Mediante un tosco mecanismo, la pesada cesta fue bajada cuidadosamente entre la multitud y desde el alto pináculo podía verse a los romanos agruparse alrededor de ella, pero debido a la gran altura y a la niebla dominante no se podían distinguir con claridad sus maniobras.
Había transcurrido media hora.
—Llegaremos tarde —dijo el fariseo, mirando hacia el abismo— llegaremos muy tarde. Seremos arrojados de nuestro empleo por los Katholim.
—No más —respondió Abel-Phittim—, nunca más volveremos a deleitarnos con la grasa de la tierra, nunca más perfumaremos nuestras barbas con incienso; nunca más el delicado lino del templo apretará nuestros riñones.
—¡Raca! —juró Ben-Levi—. ¡Raca! ¿Pretenden engañarnos con el dinero de la compra? ¡Oh, santo Moisés!, ¿están pesando los siclos del tabernáculo?
—¡Por fin hicieron la señal! —gritó el fariseo—. ¡Al fin hicieron la señal! ¡Abel-Phittim, tira fuerte! ¡Y tú, Buzi-Ben-Levi, ayuda también, ya que los filisteos aún retienen la cesta, o por el contrario, el Señor ha suavizado sus corazones y les ha hecho colocar en ella un cordero de buen peso!
Y los gizbarims tiraban de la cesta, mientras se balanceaba pesadamente entre la niebla que continuaba haciéndose más espesa.
—¡Maldición! —dijo después de una hora Ben-Levi, cuando observó confusamente un objeto en el extremo de la cuerda—. ¡Maldición! Es un carnero de los prados de Enjedí, tan arrugado como el Valle de Josafat.
—Es el primer nacido del rebaño —respondió Abel-Phittim—, lo sé por el balido y la inocencia de sus extremidades. Sus ojos son más hermosos que las joyas del pectoral y su carne es similar a la miel de Ebrón.

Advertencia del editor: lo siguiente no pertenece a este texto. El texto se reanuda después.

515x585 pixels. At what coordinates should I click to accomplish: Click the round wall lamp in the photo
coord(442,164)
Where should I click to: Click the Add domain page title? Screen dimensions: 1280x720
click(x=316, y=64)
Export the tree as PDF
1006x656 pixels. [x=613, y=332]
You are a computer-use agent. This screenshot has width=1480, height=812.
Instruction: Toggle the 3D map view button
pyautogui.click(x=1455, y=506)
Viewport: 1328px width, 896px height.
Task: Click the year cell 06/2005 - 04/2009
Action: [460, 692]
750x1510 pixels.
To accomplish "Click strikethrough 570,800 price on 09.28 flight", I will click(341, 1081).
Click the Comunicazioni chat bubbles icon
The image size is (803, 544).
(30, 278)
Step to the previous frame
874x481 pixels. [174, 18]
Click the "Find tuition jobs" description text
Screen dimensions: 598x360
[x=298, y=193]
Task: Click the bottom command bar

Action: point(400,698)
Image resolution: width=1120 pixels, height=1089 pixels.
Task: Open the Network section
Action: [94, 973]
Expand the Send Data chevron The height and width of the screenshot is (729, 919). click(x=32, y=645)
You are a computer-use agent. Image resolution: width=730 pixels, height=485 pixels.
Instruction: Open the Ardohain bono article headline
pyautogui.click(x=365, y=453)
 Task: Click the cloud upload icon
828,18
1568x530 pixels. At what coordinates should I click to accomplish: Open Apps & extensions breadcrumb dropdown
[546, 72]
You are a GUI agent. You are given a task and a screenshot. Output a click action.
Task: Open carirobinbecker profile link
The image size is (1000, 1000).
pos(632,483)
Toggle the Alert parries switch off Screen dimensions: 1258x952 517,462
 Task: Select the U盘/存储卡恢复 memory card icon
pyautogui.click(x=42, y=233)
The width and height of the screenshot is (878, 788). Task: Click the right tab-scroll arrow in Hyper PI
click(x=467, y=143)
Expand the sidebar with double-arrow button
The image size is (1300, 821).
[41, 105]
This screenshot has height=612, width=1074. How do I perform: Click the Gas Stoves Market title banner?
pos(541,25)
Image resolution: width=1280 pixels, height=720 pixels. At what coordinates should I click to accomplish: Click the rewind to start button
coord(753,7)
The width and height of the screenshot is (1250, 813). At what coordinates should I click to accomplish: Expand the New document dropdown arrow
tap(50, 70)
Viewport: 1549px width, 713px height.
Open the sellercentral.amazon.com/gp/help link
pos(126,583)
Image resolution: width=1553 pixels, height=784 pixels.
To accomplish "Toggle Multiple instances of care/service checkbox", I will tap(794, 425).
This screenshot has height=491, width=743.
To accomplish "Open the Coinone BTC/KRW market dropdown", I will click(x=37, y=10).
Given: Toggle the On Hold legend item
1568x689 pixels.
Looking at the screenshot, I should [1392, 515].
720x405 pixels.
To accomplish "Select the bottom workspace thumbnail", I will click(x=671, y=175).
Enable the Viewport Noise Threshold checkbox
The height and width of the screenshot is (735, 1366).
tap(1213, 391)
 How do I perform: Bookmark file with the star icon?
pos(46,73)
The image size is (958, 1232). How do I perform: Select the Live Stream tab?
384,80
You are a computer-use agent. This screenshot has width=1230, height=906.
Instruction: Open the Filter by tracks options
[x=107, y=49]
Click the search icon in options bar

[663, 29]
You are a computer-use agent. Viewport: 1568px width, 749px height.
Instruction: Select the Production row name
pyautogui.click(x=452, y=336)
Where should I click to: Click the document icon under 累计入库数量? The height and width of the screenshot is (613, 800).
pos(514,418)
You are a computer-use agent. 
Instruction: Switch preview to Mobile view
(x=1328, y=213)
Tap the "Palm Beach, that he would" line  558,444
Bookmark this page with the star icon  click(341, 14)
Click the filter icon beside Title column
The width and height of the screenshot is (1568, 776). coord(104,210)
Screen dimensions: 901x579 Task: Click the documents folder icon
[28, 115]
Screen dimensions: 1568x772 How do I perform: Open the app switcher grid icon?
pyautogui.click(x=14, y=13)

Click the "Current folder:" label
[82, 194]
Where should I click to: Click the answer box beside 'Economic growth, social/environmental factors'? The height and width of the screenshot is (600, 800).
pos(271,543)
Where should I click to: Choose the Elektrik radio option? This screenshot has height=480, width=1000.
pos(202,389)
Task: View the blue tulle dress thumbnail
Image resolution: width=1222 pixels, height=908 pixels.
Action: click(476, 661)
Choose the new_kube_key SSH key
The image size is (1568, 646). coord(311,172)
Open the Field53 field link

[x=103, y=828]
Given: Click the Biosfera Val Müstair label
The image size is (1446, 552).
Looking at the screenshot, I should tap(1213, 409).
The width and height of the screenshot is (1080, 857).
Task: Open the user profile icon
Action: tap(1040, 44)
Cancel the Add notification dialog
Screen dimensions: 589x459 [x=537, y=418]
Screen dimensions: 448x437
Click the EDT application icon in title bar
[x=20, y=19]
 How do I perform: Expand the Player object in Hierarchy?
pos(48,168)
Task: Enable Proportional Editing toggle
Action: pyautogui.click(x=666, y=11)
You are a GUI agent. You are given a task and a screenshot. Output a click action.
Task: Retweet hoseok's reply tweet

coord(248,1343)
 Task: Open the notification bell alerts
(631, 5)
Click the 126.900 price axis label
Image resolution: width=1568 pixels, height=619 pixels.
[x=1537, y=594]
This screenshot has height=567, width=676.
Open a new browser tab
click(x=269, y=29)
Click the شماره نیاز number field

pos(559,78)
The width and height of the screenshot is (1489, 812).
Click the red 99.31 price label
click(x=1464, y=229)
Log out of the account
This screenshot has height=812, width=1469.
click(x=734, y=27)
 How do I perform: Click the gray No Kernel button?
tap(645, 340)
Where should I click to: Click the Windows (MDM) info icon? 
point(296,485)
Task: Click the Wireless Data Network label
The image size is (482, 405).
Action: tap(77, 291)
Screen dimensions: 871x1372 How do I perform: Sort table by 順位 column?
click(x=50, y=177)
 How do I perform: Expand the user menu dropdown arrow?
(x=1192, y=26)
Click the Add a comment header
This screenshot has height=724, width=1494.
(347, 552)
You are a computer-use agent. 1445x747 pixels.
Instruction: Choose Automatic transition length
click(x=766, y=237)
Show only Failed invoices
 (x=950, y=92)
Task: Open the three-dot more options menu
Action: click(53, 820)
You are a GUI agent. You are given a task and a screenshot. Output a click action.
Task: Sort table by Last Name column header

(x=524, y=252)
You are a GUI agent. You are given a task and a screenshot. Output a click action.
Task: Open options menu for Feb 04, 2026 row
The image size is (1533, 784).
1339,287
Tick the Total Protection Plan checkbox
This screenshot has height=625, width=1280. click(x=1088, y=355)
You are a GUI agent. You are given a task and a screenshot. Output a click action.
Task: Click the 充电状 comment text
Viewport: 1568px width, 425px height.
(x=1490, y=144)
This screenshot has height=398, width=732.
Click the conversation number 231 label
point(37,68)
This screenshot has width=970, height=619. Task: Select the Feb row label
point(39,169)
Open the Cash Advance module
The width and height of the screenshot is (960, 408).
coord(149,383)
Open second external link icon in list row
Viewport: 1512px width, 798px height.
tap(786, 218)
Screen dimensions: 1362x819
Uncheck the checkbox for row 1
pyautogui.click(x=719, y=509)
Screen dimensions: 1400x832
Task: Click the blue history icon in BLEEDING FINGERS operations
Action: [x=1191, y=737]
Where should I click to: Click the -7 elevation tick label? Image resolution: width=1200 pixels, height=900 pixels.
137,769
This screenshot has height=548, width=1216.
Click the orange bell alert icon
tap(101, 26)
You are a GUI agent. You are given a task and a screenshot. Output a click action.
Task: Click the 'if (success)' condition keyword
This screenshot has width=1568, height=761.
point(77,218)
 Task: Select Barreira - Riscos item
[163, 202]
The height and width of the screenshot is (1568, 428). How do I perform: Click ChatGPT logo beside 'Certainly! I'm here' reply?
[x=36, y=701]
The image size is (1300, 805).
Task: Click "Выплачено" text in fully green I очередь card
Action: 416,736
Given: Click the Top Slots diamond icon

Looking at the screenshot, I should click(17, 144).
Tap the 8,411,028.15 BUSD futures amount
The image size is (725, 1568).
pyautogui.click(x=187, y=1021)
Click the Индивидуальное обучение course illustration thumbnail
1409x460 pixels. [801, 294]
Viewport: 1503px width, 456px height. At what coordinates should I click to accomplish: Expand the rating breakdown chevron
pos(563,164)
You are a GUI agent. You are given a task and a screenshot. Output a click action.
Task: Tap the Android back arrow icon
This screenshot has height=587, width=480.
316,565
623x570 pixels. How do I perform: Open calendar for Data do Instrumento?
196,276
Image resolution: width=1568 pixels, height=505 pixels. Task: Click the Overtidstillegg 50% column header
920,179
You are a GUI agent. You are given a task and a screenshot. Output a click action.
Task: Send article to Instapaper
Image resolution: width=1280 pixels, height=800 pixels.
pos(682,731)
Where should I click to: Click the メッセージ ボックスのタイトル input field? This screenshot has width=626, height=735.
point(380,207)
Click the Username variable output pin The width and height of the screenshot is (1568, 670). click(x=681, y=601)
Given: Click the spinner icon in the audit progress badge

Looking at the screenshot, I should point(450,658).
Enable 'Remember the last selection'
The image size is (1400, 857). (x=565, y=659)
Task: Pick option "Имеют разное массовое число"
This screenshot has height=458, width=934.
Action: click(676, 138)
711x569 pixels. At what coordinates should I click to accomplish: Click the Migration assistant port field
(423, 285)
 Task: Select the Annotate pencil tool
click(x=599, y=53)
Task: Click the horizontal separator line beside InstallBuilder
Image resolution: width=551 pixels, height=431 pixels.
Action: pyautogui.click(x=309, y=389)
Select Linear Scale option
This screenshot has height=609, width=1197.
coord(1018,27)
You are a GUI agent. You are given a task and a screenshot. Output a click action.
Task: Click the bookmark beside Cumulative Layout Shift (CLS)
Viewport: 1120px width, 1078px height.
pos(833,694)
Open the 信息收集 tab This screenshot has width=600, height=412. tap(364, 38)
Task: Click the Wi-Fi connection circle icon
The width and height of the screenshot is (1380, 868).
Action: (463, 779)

—Es un ternero engordado de los campos de Basham —exclamó el fariseo—. ¡Los gentiles nos han tratado a las mil maravillas! ¡Unamos nuestras voces en oración! ¡Con el sistro y con el salterio, con el arpa y la trompeta, con la cítara y el sacabuche! Cuando la cesta llegó a pocos metros de distancia de los gizbarims, escucharon un gruñido ronco que reveló un cerdo de gran tamaño.